## What to work on
What you return should be each line of the data containing the string "folder".

Material shown: Begin

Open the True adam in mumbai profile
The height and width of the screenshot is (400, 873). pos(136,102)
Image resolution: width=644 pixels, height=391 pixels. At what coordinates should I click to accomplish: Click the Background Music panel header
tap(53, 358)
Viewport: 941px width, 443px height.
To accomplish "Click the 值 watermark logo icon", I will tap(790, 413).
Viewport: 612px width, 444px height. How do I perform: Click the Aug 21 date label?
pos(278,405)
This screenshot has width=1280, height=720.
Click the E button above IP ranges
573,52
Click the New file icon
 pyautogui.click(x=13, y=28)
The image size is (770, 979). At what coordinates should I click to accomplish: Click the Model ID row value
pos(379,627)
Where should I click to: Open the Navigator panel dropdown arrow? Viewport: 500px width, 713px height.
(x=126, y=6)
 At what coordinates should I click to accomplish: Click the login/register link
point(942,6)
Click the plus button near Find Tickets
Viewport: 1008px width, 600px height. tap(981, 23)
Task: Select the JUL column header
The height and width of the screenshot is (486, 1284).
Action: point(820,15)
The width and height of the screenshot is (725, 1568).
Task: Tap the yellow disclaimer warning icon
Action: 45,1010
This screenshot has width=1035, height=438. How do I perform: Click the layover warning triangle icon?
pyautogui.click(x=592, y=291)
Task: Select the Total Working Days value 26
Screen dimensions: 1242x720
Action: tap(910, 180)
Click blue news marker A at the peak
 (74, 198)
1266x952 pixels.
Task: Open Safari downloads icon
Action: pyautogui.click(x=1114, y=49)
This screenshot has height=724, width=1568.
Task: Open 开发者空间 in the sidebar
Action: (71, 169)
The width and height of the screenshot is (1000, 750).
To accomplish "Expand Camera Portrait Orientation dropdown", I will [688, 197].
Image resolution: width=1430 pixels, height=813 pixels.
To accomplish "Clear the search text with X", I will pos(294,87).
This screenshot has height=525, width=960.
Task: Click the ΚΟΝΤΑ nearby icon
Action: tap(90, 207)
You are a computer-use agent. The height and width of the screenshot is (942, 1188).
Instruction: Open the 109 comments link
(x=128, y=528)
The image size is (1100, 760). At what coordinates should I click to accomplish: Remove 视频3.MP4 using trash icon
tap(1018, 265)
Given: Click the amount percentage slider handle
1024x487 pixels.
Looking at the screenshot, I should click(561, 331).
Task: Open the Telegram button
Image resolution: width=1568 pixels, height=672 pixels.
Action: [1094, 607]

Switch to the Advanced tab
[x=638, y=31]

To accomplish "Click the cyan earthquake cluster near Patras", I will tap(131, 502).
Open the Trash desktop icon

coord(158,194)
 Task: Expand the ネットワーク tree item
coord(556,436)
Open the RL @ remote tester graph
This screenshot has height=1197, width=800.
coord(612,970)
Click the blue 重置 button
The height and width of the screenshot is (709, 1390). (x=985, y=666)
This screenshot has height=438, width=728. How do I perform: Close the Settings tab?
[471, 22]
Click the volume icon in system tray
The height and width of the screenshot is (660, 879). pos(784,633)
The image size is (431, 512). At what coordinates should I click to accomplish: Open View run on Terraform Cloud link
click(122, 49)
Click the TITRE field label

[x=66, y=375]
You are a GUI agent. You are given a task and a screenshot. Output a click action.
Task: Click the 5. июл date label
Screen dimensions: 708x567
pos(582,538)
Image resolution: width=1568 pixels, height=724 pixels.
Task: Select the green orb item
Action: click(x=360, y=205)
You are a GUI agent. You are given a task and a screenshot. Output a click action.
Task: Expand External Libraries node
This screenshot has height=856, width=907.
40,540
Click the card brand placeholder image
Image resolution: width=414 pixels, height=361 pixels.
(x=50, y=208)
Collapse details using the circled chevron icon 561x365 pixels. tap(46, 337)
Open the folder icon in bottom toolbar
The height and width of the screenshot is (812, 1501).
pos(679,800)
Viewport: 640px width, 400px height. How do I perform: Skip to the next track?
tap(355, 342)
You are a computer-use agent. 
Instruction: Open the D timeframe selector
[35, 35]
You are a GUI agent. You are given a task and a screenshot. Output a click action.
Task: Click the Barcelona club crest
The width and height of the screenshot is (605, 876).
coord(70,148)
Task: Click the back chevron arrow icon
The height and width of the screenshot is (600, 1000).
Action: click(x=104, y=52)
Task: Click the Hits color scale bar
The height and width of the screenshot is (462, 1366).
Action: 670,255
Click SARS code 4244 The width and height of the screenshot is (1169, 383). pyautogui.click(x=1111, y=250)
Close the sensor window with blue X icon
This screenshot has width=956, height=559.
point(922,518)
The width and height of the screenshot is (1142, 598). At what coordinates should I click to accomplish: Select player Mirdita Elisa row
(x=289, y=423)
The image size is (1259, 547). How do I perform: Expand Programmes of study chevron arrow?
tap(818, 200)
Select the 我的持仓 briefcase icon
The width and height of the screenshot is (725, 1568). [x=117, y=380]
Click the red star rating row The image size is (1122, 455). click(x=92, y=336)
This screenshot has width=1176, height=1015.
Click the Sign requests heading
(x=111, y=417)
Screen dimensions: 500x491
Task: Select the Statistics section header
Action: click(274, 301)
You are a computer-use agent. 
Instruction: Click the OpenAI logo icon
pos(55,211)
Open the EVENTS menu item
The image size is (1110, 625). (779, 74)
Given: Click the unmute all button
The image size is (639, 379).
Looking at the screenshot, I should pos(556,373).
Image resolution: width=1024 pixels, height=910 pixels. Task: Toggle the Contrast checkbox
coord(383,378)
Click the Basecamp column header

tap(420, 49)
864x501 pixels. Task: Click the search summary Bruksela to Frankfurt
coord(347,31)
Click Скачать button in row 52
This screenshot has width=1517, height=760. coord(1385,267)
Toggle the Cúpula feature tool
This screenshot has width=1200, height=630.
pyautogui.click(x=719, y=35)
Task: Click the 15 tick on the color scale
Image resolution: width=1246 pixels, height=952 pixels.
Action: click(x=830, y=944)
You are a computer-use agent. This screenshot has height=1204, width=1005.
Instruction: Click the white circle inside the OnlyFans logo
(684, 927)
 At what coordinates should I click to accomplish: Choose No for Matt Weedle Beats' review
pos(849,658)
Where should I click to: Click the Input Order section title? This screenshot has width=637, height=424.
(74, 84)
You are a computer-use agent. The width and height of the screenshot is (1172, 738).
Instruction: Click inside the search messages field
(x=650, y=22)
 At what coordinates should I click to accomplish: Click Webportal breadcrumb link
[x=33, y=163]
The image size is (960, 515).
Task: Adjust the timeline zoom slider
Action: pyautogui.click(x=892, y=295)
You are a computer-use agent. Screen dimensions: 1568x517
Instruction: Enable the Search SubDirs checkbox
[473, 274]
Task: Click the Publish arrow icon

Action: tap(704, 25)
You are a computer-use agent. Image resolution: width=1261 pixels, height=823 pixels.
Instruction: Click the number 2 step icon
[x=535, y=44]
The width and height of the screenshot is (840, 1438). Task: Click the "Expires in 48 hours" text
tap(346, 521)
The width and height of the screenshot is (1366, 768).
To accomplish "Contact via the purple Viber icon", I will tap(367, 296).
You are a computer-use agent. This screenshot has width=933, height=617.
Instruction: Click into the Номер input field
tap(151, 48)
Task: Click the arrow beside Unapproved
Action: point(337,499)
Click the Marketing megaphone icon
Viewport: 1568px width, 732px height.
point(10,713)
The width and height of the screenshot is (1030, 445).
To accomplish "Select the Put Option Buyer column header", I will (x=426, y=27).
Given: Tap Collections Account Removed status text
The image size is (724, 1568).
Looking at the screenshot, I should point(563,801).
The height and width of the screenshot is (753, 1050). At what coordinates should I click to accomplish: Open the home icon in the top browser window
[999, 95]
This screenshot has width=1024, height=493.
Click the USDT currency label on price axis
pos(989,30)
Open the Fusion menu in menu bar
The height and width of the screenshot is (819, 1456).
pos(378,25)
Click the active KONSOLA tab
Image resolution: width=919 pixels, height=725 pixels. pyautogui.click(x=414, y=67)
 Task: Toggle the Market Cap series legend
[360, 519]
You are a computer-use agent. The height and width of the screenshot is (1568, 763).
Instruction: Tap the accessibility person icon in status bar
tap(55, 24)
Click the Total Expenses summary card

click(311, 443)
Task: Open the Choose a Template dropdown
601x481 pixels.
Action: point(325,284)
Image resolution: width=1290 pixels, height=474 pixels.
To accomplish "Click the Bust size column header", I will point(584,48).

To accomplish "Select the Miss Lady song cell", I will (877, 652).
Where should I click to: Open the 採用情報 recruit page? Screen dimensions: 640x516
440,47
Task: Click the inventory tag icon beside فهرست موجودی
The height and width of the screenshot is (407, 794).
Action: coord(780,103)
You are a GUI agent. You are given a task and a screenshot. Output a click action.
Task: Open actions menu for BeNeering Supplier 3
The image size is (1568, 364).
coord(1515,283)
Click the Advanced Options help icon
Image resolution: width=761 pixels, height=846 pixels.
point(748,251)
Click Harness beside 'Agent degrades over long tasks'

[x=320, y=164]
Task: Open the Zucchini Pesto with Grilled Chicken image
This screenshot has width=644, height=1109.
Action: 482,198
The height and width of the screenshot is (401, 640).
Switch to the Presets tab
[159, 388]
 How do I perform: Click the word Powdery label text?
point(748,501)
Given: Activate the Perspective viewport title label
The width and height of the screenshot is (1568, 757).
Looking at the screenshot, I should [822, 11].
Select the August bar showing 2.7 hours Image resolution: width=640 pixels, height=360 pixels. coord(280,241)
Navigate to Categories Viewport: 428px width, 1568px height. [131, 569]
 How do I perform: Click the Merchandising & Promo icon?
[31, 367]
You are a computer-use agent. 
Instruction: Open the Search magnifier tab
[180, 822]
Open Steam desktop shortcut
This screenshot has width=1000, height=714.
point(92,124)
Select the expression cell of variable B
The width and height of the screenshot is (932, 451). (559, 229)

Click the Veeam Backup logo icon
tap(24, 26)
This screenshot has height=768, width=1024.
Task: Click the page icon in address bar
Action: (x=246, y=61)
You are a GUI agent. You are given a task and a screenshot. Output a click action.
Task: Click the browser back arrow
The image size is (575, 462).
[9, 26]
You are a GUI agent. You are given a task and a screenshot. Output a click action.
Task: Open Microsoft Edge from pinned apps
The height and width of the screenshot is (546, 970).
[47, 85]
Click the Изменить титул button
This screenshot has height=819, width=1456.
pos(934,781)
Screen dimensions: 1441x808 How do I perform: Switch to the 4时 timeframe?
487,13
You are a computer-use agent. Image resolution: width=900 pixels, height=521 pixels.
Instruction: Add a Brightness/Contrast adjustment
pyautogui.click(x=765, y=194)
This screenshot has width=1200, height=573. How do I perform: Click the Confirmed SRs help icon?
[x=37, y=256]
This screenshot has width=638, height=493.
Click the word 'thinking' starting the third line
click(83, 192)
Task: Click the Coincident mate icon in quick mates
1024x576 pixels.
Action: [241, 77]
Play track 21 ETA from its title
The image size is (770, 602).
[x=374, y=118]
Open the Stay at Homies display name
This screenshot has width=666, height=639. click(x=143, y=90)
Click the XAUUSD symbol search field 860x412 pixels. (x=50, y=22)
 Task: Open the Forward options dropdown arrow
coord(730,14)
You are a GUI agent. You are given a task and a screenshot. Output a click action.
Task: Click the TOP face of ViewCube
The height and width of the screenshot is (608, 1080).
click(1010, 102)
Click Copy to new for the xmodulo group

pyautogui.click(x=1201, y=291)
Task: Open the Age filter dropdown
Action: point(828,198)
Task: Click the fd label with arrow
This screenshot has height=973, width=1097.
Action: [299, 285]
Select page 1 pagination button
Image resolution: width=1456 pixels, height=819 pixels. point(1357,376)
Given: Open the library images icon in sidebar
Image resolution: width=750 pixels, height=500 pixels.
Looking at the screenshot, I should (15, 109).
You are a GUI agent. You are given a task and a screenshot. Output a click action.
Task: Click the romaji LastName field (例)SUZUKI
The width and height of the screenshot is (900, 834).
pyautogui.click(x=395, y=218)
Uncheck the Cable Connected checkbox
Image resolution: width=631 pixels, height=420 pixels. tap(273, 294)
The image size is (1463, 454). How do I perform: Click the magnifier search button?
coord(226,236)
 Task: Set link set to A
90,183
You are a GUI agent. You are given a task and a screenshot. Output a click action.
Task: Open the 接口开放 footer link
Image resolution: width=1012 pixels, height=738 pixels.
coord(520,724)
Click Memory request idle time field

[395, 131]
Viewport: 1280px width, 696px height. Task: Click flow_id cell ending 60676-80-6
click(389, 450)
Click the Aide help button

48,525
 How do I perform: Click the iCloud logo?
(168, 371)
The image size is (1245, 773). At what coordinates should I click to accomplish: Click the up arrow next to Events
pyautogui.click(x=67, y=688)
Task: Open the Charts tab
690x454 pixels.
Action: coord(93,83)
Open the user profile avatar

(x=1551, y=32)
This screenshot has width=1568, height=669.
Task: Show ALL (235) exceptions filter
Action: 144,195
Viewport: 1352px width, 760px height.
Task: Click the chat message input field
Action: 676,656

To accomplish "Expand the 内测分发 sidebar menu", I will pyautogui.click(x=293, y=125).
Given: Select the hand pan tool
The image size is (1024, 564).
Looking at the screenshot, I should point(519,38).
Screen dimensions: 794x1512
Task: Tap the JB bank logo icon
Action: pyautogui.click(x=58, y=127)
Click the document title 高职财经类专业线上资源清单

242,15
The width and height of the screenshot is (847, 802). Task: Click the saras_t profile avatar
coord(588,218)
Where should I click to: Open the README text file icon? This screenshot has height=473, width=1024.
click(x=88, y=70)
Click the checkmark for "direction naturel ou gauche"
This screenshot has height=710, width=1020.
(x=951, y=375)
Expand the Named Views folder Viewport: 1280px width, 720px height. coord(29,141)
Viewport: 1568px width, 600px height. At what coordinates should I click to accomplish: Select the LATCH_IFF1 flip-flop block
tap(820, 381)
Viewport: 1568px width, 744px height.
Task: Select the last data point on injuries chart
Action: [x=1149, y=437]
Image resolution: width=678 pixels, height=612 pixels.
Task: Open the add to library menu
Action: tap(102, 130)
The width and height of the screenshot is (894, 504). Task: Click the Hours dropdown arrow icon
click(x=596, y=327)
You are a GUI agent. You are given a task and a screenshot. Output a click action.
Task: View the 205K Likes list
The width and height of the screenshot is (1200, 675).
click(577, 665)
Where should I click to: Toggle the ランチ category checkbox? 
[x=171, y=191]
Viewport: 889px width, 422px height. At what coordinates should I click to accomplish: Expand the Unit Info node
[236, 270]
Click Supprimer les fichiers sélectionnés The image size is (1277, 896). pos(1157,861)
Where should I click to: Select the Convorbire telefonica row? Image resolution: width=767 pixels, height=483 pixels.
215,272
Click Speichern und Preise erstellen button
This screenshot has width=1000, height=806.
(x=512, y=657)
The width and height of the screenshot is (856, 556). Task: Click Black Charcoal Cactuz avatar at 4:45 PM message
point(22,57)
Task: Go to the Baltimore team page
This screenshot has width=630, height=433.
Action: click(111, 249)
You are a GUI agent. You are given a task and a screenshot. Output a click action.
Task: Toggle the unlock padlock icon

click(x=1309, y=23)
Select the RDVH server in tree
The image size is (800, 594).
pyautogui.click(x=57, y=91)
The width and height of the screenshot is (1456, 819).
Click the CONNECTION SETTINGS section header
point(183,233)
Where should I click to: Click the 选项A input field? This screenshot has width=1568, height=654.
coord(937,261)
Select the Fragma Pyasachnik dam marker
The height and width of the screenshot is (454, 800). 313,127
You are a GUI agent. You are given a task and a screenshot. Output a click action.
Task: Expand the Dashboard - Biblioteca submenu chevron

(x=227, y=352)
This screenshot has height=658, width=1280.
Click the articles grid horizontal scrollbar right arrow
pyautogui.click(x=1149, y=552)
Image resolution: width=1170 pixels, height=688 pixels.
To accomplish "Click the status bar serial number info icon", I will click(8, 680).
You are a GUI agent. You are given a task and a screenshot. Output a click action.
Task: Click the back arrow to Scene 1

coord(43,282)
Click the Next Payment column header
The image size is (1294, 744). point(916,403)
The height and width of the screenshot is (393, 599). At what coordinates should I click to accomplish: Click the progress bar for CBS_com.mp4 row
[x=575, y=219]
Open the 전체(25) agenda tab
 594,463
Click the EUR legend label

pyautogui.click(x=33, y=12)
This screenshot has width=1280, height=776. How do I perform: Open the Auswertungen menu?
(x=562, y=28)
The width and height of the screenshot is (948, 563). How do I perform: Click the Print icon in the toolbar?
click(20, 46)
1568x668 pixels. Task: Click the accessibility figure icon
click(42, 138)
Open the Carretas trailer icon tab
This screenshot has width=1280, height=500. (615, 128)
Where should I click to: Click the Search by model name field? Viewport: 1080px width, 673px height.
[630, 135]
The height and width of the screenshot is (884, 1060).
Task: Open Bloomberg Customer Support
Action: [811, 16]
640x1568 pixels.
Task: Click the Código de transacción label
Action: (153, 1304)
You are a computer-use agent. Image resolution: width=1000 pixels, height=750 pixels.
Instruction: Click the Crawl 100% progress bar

Material shown: End

## Task response
Open the folder icon in bottom toolbar
Expand the Named Views folder Viewport: 1280px width, 720px height. coord(29,141)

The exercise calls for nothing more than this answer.